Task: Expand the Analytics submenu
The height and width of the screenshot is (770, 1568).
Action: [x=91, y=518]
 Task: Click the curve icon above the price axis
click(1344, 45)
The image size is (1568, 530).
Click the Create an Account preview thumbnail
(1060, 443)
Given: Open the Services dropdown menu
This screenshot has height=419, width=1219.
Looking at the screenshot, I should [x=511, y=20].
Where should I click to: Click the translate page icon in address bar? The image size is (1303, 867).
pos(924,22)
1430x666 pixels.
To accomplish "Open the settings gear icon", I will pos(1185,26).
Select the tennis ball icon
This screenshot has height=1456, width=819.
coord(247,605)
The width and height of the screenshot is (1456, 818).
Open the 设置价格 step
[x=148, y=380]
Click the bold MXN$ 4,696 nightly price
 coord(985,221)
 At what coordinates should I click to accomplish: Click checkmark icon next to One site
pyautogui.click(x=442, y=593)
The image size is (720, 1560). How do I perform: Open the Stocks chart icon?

What is expected =
Take the entries above and transcribe them in full.

Exercise result =
Task: Expand the Analytics submenu
The height and width of the screenshot is (770, 1568).
Action: [x=91, y=518]
 Task: Click the curve icon above the price axis
click(1344, 45)
The image size is (1568, 530).
Click the Create an Account preview thumbnail
(1060, 443)
Given: Open the Services dropdown menu
This screenshot has height=419, width=1219.
Looking at the screenshot, I should [x=511, y=20].
Where should I click to: Click the translate page icon in address bar? The image size is (1303, 867).
pos(924,22)
1430x666 pixels.
To accomplish "Open the settings gear icon", I will pos(1185,26).
Select the tennis ball icon
This screenshot has height=1456, width=819.
coord(247,605)
The width and height of the screenshot is (1456, 818).
Open the 设置价格 step
[x=148, y=380]
Click the bold MXN$ 4,696 nightly price
 coord(985,221)
 At what coordinates should I click to accomplish: Click checkmark icon next to One site
pyautogui.click(x=442, y=593)
The image size is (720, 1560). How do I perform: Open the Stocks chart icon?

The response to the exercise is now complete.